The goal of this project is to create a local feature matching algorithm for 2 images. The algorithm follows a simplified version of the SIFT pipeline, which consists of the following 3 steps:

Interest Point Detection

I smoothened the image with a gaussian filter to get rid of noise and calculate the x and y gradients on the image using the sobel filter. After, to find all the interesting points, I used the Harris Corner Detector algorithm with alpha = 0.04:

I thresholded the results to filter out the unimportant data and performed non-maximal suppression to get a better distribution of the points. I did this in two ways. The first way was to run a local non-maximal suppression (LNMS) by using a 3x3 sliding window. This eliminates all the non-maximal interesting points within the window. The other way, was to implement adaptive non-maximal suppression to get an even better distribution of points.

Adaptive Non-Maximal Suppression (ANMS)

ANMS is important for solving the problem of having too many interesting points in some region of the image that is denser than others. It evenly distributes the interesting points keeping only the strongest ones in a each region.

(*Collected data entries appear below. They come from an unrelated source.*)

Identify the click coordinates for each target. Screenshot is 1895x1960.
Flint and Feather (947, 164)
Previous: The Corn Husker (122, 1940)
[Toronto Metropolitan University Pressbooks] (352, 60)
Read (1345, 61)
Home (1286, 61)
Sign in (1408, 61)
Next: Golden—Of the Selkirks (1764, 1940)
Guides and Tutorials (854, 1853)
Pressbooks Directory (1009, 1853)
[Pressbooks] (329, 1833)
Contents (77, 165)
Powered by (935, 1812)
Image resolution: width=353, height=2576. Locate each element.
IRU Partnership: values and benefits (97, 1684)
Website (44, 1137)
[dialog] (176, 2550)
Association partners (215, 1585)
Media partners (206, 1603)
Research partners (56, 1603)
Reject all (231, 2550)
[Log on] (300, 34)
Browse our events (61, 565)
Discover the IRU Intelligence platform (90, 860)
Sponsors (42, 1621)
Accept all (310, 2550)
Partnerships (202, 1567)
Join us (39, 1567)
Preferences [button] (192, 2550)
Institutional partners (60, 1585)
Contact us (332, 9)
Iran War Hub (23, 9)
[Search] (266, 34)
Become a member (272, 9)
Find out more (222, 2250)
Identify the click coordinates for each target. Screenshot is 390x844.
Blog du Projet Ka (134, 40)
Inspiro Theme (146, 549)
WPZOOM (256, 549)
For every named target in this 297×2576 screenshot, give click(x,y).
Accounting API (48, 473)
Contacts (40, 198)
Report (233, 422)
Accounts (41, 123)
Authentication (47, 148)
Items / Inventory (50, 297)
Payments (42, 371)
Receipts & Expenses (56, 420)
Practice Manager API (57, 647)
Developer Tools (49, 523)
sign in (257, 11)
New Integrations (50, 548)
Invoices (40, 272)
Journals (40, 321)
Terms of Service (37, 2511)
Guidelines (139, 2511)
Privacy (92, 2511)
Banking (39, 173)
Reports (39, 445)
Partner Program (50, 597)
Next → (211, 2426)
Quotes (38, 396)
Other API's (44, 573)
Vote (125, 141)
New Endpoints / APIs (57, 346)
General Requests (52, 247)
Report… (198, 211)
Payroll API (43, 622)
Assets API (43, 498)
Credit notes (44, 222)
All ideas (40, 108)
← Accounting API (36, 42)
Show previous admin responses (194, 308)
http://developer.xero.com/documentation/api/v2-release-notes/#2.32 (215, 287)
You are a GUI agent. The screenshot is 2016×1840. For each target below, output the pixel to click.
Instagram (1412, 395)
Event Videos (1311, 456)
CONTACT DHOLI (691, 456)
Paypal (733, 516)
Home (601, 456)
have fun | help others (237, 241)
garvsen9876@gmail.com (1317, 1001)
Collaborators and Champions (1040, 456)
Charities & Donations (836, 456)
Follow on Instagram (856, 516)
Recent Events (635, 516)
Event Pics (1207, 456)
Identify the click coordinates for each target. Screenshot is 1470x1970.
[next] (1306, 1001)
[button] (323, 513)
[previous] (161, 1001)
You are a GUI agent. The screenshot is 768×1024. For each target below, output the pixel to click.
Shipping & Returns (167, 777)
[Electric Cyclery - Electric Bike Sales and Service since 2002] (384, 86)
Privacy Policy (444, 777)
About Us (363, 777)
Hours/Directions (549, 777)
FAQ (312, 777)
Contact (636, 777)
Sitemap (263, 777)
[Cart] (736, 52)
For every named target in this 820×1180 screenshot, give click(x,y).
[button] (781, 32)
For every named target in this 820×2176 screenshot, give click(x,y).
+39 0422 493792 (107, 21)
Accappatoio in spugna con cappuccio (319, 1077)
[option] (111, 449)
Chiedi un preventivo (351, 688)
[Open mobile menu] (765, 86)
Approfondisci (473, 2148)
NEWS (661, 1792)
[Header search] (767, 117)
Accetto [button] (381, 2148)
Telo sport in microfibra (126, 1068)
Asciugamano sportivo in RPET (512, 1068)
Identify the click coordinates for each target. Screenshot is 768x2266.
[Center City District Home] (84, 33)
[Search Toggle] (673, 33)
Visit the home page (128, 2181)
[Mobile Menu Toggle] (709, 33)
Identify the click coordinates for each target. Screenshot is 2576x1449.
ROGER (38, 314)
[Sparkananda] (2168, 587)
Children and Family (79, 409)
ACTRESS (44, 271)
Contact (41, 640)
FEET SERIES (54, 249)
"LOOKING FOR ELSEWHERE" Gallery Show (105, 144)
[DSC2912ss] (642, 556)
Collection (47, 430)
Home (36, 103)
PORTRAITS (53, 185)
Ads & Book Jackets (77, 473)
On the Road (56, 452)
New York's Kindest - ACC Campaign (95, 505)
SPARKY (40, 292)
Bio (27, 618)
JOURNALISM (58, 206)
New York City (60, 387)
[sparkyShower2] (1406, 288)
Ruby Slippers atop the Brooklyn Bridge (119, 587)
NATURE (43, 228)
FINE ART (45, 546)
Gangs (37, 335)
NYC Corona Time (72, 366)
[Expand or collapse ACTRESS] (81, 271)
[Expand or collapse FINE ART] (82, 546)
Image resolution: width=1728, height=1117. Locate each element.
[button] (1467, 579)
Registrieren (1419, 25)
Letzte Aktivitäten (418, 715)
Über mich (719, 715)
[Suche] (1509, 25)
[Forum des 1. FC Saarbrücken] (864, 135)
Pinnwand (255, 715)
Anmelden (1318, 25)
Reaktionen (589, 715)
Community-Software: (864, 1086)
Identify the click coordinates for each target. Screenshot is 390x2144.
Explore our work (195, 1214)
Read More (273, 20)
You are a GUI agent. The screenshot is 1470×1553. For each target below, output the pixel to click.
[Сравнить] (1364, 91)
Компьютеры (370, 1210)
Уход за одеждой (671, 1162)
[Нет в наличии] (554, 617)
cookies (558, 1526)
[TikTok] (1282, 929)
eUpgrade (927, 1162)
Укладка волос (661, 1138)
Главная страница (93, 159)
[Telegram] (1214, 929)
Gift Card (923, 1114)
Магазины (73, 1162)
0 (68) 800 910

For the most part, ANMS was unable to increase the accuracy rate. This might be because the method tries to get a better distribution of interesting points but this may lead to eliminating some of the more important points in denser areas which contains better information than the weak ones in less dense areas the method tries to preserve. The same explanation can be used for explaining why there is a decrease in accurace as max_pts is being decreased.

Local Feature Descriptor

Once the interesting points have been detected, we need to construct a local feature around it. I created this descriptor using 128 dimensional vectors for each interest point. I take a 16x16 window around each point, calculate the gradient direction and magnitude in 8 buckets for each 4x4 block of the window (16 blocks per window) and concatenate this information together in a 16x8 = 128 dimensional vector.

Feature Matching

I used the ratio test to be able to match features. It compares every feature of the first image to every feature in the second image by calculating the distances between each feature. The raio of the lowest distance (best match) and the second-lowest distance (second-best match) is taken and thresholded with 0.75.